Se da por supuesto que Gran Bretaña cuenta con una estupenda
literatura de aventuras porque los ingleses fueron navegantes,
colonialistas y bastante piratas en sus días de gloria. Pero es curioso
que los españoles, que también pensaron un día que navegar era más
necesario que vivir, sólo hayan aportado al género -lo que desde luego
no es poco- las magníficas crónicas de Indias. La decadencia del Imperio
arrastra también el final de los relatos de aventuras exóticas bajo
soles lejanos. En el siglo XIX y primera mitad del XX, la novela en
español se aburguesa y se hace urbana con muy pocas excepciones: algunas
historias de Valle Inclán protagonizadas por el Marqués de Bradomín,
Ramón J. Sender…y desde luego Pío Baroja, a quien Jose-Carlos Mainer ha
dedicado una biografía (Pío Baroja, ed. Taurus) que también es un estudio realmente magnífico de su obra.
Resulta lógico que sea un vasco quien haya escrito la mejor narrativa
de aventuras contemporánea en español. Desde antes de los tiempos del
descubrimiento de América, como pioneros de la pesca de altura y la caza
de la ballena, los vascos fueron navegantes arriesgados e impávidos.

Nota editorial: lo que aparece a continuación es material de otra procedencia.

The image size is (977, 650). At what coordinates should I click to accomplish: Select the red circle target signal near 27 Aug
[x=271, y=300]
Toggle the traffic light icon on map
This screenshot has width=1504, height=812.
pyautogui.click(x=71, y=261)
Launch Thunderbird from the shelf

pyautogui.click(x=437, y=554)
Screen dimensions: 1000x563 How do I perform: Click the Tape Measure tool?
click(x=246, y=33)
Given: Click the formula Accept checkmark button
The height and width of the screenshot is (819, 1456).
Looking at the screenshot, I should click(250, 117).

Luego se convirtieron en expertos insustituibles en el manejo de la
tecnología punta de la época, como el pilotaje de las recién inventadas
carabelas, la cartografía, etc… Y después, gracias al ímpetu misionero
de los jesuitas, fueron colonizadores en el nuevo continente y también
en el orienta más lejano. Todo lo contrario, por cierto, al actual
modelo de vasco acuñado por el nacionalismo, encerrado en los límites de
su caserío mental y definido solo por su oposición a esa España cuya
leyenda colectiva tanto contribuyeron antaño a forjar.
Sin embargo, los aventureros de Pío Baroja son de una índole
especial, diríamos que mucho más desencantada y por tanto más moderna.

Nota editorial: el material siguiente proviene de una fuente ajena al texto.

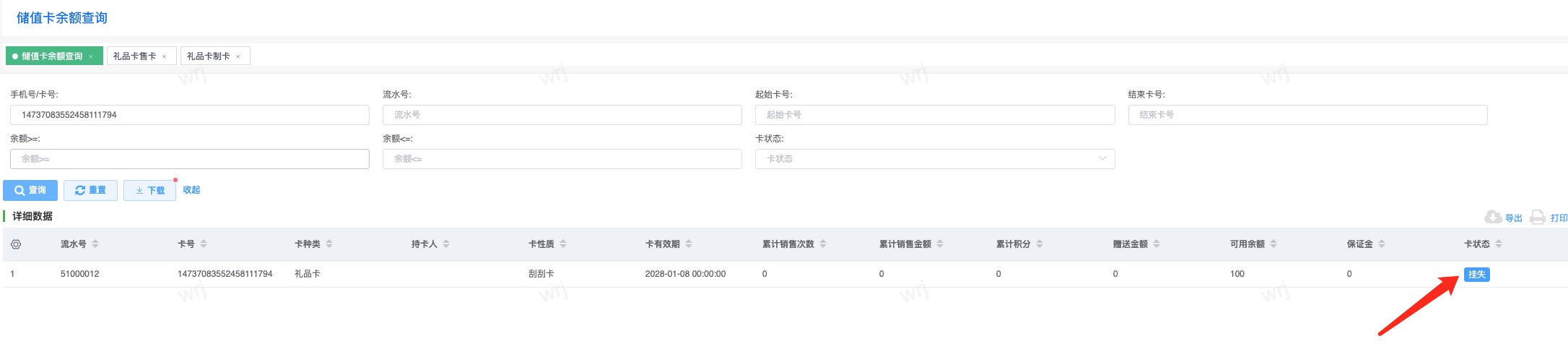
Task: Close the 礼品卡制卡 tab
Action: pyautogui.click(x=238, y=56)
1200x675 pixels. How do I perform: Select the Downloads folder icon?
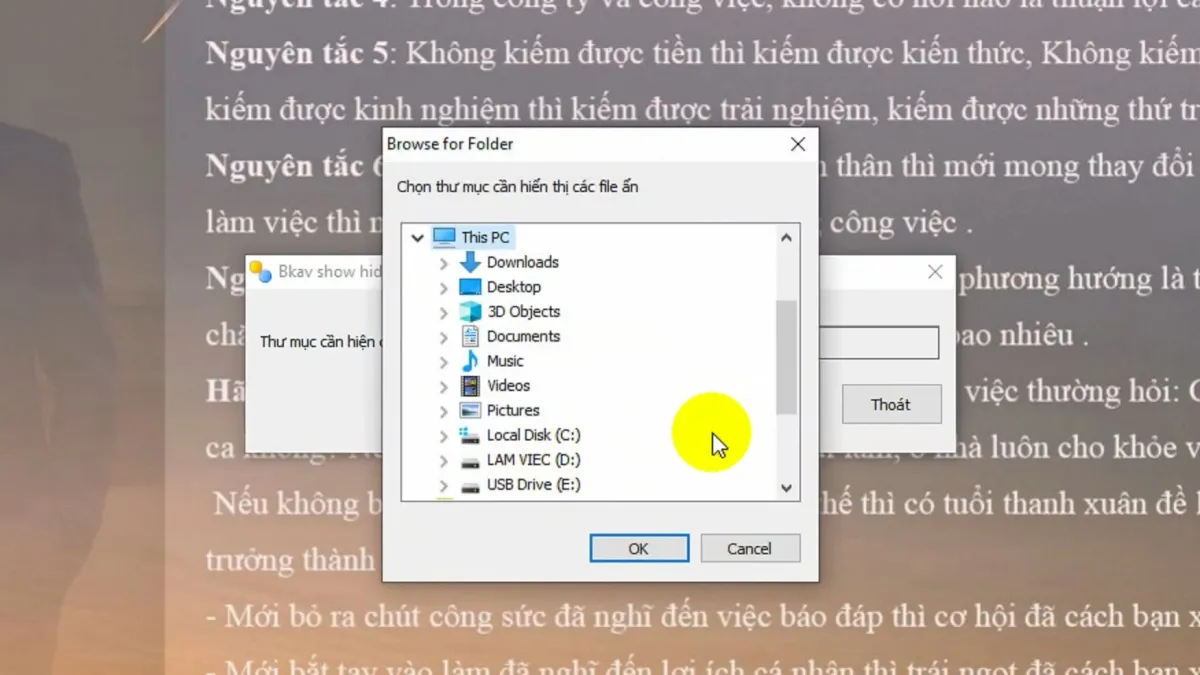pos(471,262)
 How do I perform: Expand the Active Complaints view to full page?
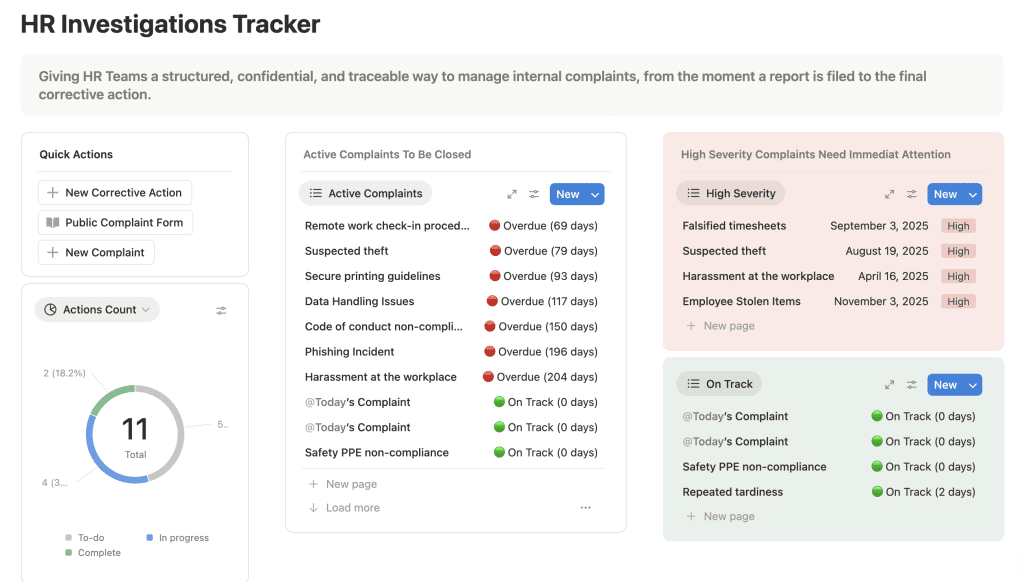512,193
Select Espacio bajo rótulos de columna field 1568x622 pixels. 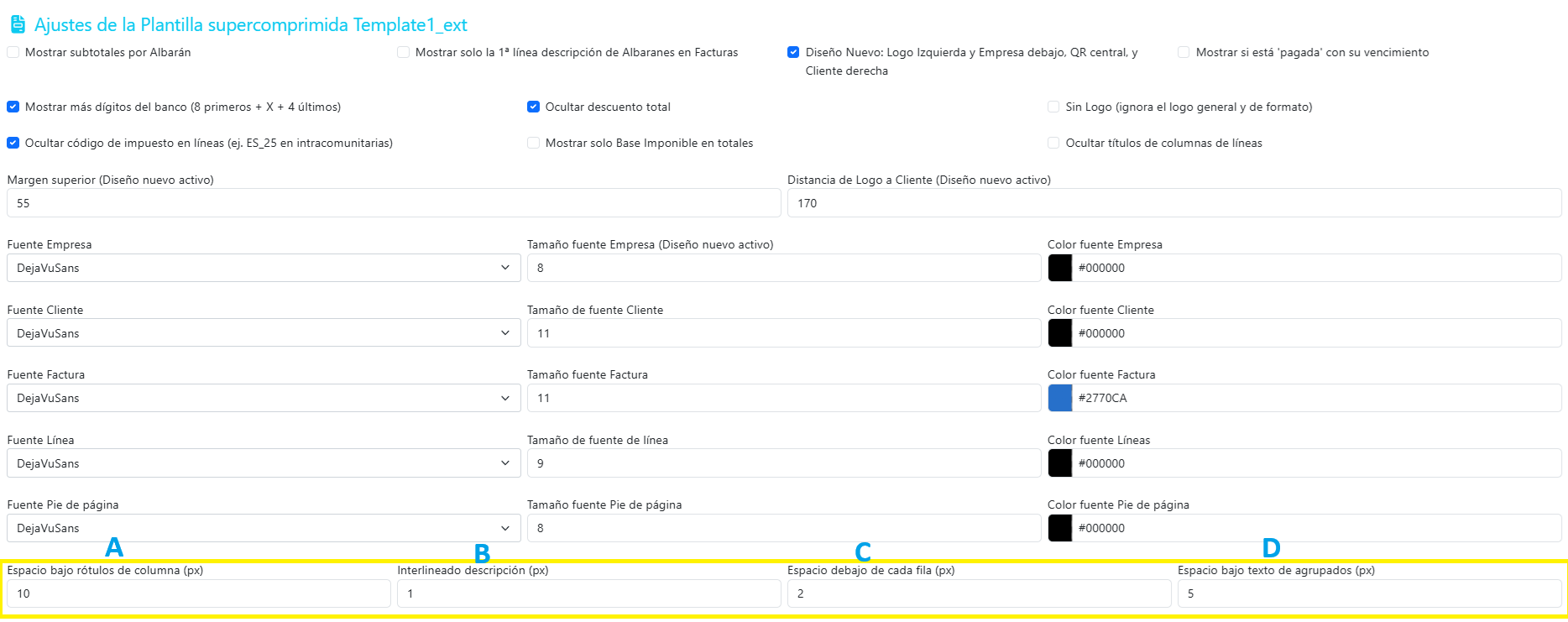(x=199, y=593)
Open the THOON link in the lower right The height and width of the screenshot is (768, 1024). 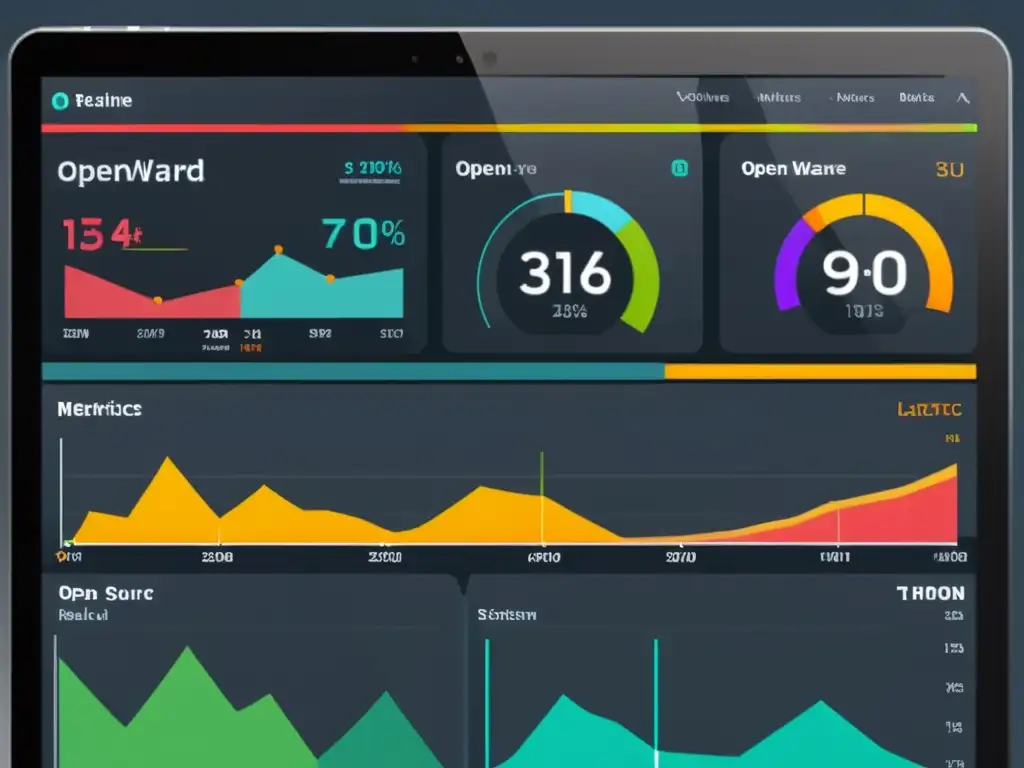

Lo que para ellos cuenta no es el triunfo institucional, el botín ni la
gloria, sino el dinamismo de una peripecia que toma su propia inquietud
como objetivo y recompensa (precisamente una de sus mejores novelas se
titula Las inquietudes de Shanti Andia). Para el escritor, la
acción por la acción es la meta de todo hombre sano. No tanto la empresa
colectiva sino la apuesta que gana hasta cuando pierde por lo que cada
cual tiene de irrepetible: "lo individual es la única realidad en la
Naturaleza y en la vida", afirma en César o nada. Aquí, como en
otras ocasiones en Baroja, suena un eco de Nietzsche: "Lo que importa
no es la vida eterna, sino la eterna vivacidad".

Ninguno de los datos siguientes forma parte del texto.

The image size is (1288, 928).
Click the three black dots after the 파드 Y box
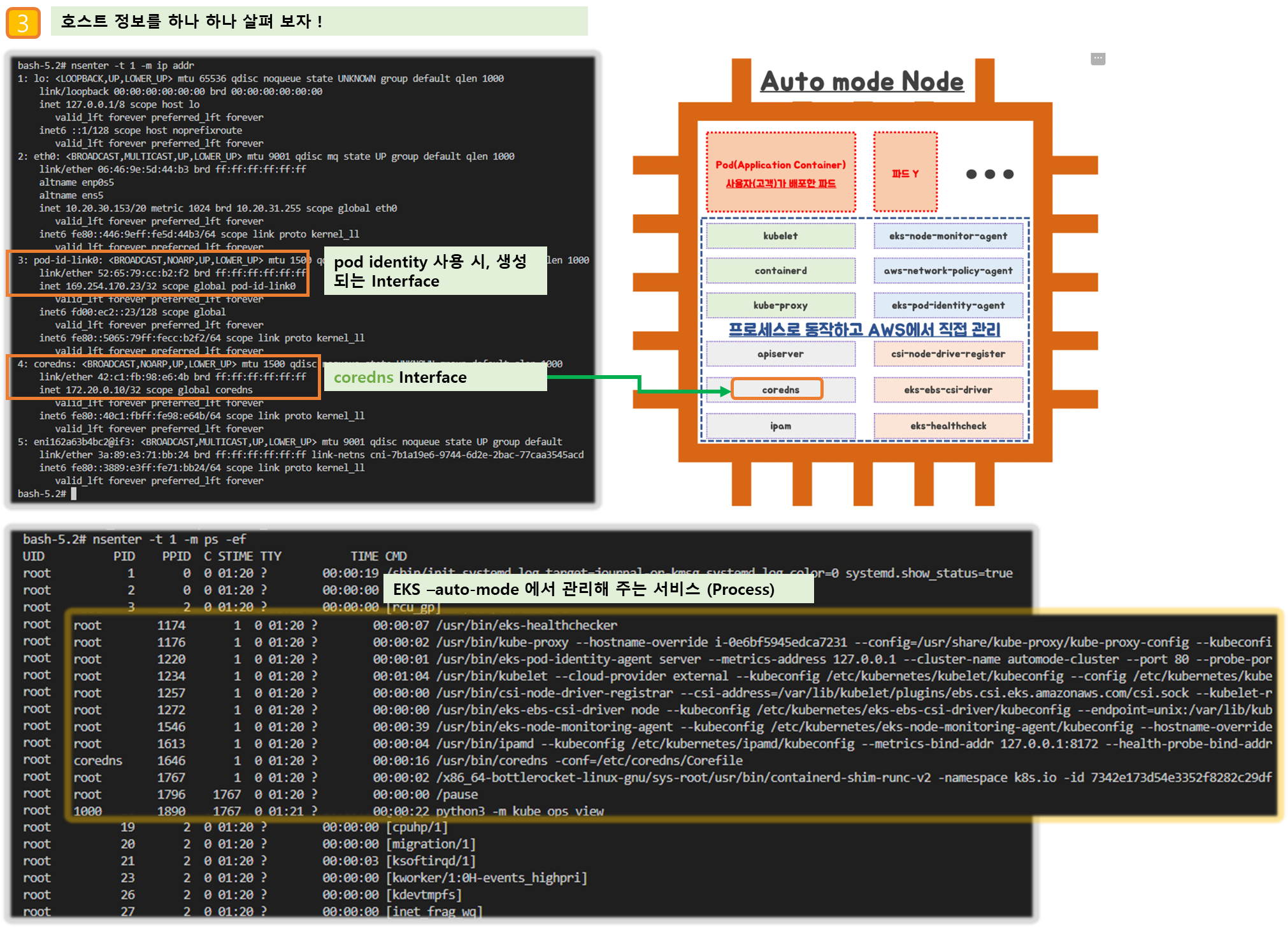(x=989, y=174)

Para privilegiar lo dinámico, Baroja busca sus protagonistas no solo
entre marinos y guerrilleros sino también en toda forma de marginales,
vagabundos y anarquistas por doctrina o vocación: el escombro social
para los bienpensantes, inadaptado e inconformista. Don Pío fue una
persona de orden a la que sólo le interesaban literariamente los
propagadores de desorden… Elogió la energía bárbara de quienes rajan la
costra de la sociedad para alcanzar el aire libre. Ortega, que sintió
una mezcla de fascinación y repulsión por su obra, reconoce que el rumor
de enjambre de sus personajes, su vaivén ("entran y salen de la novela
como la gente sube y baja del autobús"), reproduce el paso veloz de la
vida misma, su contingencia, su mudanza constante y vulgar. Sin embargo,
aunque sus tramas a veces desconciertan, jamás aburren. Es el narrador
puro, que cuenta de corrido como sin entender del todo a dónde va y por
eso mantiene también abierta en el lector la intriga existencial que
palpita en cuanto ocurre. Crea adicción: por ejemplo Antonio Regalado
convierte en autobiografía su pasión por el donostiarra (Leyendo a Pío Baroja, ed. Renacimiento).
Pío Baroja se definió a sí mismo como "hombre humilde y errante". Un
planteamiento modesto, de perfil bajo, que contrasta con lo rotundo de
los improperios, dictámenes inapelables e impertinencias feroces (lo que
Ortega llamó "opiniones de ametralladora") que jalonan su obra. Se le
ha reprochado el descuido de su estilo y la desatención casi provocativa
a las normas del buen gusto literario. Pero nadie puede regatearle la
eficacia de su prosa, que ha envejecido mucho menos que la de cualquiera
de sus contemporáneos, rivales o críticos.